The above analyses would involve the Scottish courts, as well as Scottish practitioners and legal commentators, breaking from the present tradition of relying on Anglo-American materials in medico-legal matters. That is, however, no bad thing; traditionally, as Professor Birks noted, Scots law has adhered more to the systematic norms of Civilian jurisprudence than to slavish adherence to precedent.Footnote 252 Speaking on the topic of Scots law generally, in 1935 Lord Dunedin noted that ‘[though] different actions have different names, the question in Scotland was never as to the remedy – it was always as to the right. You ask for what you want in your summons…You may not get what you want, but that will be because you failed to show that you had the right to get it’.Footnote 253 In order for such a system to subsist, though, the law must be understood and rationalised. This necessitates the presence of a logical taxonomy which allows those who plead in court to contextualise their claim of right to a remedy in the correct manner, so that they can readily show that they (or their client) have the right to get the remedy which is claimed. This paper, it is hoped, provides – at least – the beginnings of such a taxonomy.
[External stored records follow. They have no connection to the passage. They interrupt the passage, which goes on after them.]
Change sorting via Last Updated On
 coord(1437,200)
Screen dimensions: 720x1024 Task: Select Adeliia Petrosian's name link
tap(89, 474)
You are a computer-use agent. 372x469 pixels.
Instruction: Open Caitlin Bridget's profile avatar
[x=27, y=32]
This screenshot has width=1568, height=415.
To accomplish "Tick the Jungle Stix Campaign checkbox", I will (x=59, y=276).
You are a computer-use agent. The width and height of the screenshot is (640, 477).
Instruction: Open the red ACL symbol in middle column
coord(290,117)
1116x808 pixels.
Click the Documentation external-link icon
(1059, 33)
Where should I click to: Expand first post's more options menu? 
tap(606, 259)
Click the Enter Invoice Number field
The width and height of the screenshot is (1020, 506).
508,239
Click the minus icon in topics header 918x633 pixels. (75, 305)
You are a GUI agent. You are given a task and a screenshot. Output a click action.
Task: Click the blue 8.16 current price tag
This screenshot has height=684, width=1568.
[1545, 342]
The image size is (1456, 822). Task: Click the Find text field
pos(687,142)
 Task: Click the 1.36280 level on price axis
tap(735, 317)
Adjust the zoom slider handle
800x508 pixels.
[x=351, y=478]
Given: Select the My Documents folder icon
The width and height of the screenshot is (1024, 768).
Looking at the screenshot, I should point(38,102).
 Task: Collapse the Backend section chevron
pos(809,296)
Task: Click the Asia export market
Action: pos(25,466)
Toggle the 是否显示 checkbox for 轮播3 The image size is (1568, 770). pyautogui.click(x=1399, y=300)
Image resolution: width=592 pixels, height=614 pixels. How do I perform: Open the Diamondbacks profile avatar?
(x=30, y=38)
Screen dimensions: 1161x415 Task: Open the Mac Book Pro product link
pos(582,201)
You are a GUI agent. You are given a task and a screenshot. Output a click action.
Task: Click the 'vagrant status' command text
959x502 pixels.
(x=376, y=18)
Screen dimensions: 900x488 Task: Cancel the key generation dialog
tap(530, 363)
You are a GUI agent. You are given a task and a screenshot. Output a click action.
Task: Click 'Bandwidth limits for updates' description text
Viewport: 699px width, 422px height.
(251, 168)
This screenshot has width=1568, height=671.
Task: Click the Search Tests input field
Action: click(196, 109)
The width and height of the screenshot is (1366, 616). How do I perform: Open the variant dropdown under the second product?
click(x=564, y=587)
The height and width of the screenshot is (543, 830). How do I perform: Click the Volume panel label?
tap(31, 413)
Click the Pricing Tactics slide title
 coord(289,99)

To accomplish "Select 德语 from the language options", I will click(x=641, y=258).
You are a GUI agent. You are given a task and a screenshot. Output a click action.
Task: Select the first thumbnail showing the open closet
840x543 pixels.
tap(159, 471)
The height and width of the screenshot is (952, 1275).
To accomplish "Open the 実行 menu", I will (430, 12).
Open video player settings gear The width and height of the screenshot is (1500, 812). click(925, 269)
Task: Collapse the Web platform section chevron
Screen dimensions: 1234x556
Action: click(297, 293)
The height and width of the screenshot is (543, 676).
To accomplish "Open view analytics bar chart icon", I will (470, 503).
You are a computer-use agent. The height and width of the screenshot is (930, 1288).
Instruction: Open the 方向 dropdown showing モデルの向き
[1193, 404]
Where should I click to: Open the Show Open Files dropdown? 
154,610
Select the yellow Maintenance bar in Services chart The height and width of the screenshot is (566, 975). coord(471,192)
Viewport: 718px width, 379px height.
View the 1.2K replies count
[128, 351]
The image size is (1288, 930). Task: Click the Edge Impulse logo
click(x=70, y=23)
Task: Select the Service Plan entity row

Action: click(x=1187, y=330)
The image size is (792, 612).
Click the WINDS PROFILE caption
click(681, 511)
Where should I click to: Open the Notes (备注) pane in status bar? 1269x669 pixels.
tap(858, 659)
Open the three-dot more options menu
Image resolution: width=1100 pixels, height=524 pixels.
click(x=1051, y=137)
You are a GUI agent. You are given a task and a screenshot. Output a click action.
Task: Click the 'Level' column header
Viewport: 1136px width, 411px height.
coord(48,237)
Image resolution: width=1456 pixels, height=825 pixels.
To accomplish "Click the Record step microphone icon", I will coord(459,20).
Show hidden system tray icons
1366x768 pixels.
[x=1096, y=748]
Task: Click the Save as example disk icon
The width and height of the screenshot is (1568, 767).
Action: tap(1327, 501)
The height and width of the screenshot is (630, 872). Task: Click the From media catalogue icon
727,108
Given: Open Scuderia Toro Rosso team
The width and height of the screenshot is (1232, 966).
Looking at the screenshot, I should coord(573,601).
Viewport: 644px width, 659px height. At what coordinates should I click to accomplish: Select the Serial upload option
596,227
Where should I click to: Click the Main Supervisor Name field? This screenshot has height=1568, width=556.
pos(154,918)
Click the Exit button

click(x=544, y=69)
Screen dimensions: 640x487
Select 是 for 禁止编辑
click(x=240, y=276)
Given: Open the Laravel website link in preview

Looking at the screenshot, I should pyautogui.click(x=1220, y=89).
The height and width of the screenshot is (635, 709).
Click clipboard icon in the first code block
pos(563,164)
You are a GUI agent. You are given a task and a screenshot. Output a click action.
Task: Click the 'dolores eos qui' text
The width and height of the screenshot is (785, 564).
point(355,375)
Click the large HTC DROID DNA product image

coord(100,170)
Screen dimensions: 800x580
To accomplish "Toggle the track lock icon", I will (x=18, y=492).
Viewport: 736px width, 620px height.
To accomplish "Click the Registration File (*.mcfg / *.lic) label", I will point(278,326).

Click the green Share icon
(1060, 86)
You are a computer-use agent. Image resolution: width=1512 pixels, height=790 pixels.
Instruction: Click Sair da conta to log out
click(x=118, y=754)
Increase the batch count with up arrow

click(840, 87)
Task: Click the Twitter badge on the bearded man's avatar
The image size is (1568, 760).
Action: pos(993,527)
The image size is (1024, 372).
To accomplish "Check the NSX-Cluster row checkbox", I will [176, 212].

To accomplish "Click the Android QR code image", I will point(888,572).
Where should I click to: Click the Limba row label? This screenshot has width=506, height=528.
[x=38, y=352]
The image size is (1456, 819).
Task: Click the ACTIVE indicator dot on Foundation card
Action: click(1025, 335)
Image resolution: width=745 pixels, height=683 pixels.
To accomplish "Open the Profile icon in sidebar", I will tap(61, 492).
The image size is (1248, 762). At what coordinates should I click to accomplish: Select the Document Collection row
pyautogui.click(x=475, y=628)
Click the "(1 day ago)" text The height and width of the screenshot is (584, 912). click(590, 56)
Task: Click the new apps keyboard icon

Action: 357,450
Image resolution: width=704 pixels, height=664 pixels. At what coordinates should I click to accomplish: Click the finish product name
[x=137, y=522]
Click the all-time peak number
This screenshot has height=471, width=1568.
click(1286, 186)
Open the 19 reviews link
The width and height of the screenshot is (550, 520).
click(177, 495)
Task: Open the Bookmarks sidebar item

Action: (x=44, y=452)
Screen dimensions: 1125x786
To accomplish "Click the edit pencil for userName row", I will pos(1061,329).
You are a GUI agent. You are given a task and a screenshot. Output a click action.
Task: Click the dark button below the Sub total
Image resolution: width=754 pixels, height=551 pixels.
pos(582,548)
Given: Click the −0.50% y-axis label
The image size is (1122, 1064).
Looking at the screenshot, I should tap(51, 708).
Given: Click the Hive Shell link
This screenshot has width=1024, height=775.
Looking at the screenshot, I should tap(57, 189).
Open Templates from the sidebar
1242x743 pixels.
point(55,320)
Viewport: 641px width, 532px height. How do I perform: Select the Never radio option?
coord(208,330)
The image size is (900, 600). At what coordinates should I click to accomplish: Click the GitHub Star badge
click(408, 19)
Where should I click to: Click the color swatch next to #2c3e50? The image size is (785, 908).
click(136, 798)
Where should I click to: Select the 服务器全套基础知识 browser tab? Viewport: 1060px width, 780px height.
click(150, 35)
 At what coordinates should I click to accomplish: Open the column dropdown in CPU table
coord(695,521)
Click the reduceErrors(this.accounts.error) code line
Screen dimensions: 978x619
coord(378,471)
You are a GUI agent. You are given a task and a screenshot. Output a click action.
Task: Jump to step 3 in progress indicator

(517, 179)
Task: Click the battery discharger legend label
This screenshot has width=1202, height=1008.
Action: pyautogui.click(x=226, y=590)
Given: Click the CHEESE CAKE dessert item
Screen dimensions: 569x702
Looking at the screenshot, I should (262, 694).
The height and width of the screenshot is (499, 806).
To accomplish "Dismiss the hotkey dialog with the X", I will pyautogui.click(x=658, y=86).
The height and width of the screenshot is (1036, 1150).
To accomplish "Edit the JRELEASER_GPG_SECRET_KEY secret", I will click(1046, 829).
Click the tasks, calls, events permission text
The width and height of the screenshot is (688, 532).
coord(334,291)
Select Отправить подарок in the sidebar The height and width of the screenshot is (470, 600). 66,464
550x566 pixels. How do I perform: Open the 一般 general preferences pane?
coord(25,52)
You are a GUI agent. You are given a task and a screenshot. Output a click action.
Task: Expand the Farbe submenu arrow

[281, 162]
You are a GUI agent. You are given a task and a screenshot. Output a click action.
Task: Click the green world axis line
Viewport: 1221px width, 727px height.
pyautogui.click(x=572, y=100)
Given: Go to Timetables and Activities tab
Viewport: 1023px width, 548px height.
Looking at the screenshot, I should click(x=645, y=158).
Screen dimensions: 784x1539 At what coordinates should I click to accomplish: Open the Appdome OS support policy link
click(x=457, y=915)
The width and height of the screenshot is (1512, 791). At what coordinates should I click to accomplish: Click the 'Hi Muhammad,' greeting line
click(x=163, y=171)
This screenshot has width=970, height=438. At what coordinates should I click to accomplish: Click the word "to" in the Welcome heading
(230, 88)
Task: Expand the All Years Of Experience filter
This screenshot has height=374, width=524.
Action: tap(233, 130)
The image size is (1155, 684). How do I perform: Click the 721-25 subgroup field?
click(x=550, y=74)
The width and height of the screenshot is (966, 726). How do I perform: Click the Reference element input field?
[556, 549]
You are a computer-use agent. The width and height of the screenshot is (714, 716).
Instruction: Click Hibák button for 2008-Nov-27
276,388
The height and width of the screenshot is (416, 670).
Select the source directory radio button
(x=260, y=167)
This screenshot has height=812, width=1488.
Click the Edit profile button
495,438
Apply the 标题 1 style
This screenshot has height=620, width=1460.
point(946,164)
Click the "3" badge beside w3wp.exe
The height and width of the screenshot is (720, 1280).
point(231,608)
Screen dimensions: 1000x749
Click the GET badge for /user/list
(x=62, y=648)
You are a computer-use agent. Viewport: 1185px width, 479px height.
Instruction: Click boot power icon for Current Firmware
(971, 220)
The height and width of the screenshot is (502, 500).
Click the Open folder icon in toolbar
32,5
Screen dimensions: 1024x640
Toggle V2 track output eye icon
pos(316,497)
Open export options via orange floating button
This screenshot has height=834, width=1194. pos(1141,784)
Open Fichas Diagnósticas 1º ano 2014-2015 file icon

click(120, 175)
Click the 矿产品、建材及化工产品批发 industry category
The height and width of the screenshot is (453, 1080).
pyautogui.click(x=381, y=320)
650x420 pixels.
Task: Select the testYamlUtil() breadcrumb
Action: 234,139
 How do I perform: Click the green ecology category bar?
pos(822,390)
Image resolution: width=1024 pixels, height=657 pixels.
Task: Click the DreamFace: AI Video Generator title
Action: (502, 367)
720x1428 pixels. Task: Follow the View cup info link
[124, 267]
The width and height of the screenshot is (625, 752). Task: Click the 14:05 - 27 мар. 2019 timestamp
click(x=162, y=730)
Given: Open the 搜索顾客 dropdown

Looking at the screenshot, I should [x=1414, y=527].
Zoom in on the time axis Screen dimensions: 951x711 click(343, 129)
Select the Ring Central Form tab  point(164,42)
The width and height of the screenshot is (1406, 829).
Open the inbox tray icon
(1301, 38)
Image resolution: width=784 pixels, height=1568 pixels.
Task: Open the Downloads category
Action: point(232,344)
In any case, it is worth considering the words of Mr Justice van der Westhuizen of the South African Constitutional Court: ‘Areas of law are labelled or named for purposes of systematic understanding and not necessarily on the basis of fundamental reasons for a separation. Therefore, rigid compartmentalisation should be avoided’.Footnote 254 The onus is therefore on medical lawyers and jurisprudents – particularly in a legal order which has come to encourage the practice and study of particular specialisms over the possession of a broad knowledge base – to recall, in their practice or study, the principles of the fundamental ‘primary categories’ of law which underpin their specialty's subject-matter. ‘Medical law’, ‘Health law’ or whatever appellation is given to the topic is and remains a ‘contextual category’. As such, in researching and crafting arguments concerning its doctrines, due attention must be paid to the interrelation of those areas of law which inform it. It is hoped that this paper will, at the very least, start a conversation about the practical and theoretical benefits, to Scottish legal practice and jurisprudence, of bearing these key points and principles in mind.